··· Page extract ···

Up Close: Karen Odden
Irish Need Not Apply
By K.L. Romo
Inspector Michael Corravan is back in author Karen Odden’s Victorian mystery and second Inspector Corravan book, UNDER A VEILED MOON.
After solving the river murders while working for Scotland Yard the year before, Corravan is acting superintendent at Wapping River Police, not too far from the Irish district of Whitechapel, where he grew up.
When visiting Ma Doyle in Whitechapel—the woman who took him in as an orphan—Corravan discovers that someone is terrorizing the area, shooting people and looting stores. His adopted 19-year-old brother, Colin, has also fallen in with the wrong people—Corravan is worried that he’s working for an Irish crime boss named James McCabe, who runs the Cobbwaller gang. Corravan was once a member of a thieving gang, so he’s well aware of the danger involved.
There’s also a man’s murder to investigate.
Then the unthinkable happens. The coal carrier Bywell Castle rams into the pleasure steamer Princess Alice, sinking it and killing many of its more than 600 passengers. Working with his former Scotland Yard boss, Director Vincent, Corravan learns that all signs indicate the Irish caused the accident. Is it also related to the recent crash of a commuter train? And what does it have to do with the murdered man found nearby?
Corravan must investigate who caused the wreck and whether it was intentional, all while battling the rampant newspaper reporting that the crash resulted from the Irish waging war. Is there a plot to disrupt the moderate members of Parliament in restoring Irish Home Rule? Could there be such a profound hatred of the Irish to kill so many innocent people?
Odden’s expertise in Victorian London, including the social unrest and distrust of the police and Scotland Yard, gives readers a vivid depiction of life on the River Thames. Here, she chats with The Big Thrill about her motivation, how she wove the history of the Princess Alice sinking into her story, Victorian fake news, and racism against the Irish in 19th century England.

··· Entries shown ···

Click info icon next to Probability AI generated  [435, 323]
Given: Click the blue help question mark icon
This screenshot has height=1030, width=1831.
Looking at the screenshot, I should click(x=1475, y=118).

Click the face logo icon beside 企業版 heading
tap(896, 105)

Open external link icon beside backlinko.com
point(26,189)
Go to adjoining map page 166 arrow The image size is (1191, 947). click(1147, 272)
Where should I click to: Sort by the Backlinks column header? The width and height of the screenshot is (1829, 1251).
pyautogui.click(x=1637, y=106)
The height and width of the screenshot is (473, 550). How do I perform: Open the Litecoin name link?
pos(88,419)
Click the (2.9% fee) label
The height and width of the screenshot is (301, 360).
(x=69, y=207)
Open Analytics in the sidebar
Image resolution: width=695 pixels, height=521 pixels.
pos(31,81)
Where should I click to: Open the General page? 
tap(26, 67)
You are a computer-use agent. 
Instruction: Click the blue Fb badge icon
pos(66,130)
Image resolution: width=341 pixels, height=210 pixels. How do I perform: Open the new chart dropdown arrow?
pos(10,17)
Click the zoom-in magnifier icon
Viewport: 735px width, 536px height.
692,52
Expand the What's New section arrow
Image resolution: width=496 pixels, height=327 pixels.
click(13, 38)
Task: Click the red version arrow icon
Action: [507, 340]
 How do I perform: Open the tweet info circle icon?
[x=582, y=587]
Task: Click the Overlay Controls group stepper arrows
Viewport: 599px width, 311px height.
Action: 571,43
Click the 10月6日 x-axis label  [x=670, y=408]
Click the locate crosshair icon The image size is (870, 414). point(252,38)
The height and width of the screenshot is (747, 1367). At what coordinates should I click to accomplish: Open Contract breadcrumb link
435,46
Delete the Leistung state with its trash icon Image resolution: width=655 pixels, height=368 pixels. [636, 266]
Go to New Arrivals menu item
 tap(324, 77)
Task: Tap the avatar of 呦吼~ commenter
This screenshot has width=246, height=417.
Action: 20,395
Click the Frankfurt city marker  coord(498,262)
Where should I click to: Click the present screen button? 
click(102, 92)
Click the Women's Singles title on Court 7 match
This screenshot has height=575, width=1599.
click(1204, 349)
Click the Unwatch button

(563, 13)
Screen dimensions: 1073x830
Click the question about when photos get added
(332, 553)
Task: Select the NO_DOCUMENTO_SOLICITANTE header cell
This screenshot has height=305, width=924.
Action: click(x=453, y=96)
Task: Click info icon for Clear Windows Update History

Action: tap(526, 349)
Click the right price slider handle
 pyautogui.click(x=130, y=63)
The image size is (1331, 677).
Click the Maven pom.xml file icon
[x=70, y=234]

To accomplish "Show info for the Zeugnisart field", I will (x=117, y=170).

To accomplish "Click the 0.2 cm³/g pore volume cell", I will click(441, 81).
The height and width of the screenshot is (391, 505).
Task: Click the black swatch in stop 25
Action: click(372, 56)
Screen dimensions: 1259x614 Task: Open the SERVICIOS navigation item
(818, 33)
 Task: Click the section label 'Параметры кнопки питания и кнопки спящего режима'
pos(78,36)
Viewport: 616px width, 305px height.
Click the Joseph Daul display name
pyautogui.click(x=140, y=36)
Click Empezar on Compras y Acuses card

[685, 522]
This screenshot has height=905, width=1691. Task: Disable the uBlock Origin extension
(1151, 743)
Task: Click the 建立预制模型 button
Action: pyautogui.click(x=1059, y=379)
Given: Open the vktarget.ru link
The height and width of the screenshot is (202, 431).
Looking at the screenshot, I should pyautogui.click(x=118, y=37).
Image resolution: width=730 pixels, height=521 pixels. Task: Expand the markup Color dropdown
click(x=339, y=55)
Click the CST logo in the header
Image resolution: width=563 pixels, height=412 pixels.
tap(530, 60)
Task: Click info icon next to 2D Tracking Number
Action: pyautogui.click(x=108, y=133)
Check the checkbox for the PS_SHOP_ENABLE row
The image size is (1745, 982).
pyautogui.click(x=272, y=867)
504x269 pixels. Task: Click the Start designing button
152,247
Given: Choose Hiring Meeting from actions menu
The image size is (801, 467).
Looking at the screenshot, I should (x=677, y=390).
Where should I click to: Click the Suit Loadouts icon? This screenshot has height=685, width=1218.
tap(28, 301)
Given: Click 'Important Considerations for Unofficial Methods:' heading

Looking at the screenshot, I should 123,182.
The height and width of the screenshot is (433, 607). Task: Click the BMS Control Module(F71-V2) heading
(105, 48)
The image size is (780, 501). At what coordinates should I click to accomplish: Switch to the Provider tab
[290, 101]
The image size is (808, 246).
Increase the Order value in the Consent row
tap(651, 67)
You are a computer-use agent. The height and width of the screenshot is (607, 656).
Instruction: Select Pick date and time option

···

Task brief |
Could you reproduce the stretch of the Karen Odden piece from "Then the unthinkable" through "many innocent people?"? The material has no connection to the Karen Odden piece.

Full answer |
Then the unthinkable happens. The coal carrier Bywell Castle rams into the pleasure steamer Princess Alice, sinking it and killing many of its more than 600 passengers. Working with his former Scotland Yard boss, Director Vincent, Corravan learns that all signs indicate the Irish caused the accident. Is it also related to the recent crash of a commuter train? And what does it have to do with the murdered man found nearby?
Corravan must investigate who caused the wreck and whether it was intentional, all while battling the rampant newspaper reporting that the crash resulted from the Irish waging war. Is there a plot to disrupt the moderate members of Parliament in restoring Irish Home Rule? Could there be such a profound hatred of the Irish to kill so many innocent people?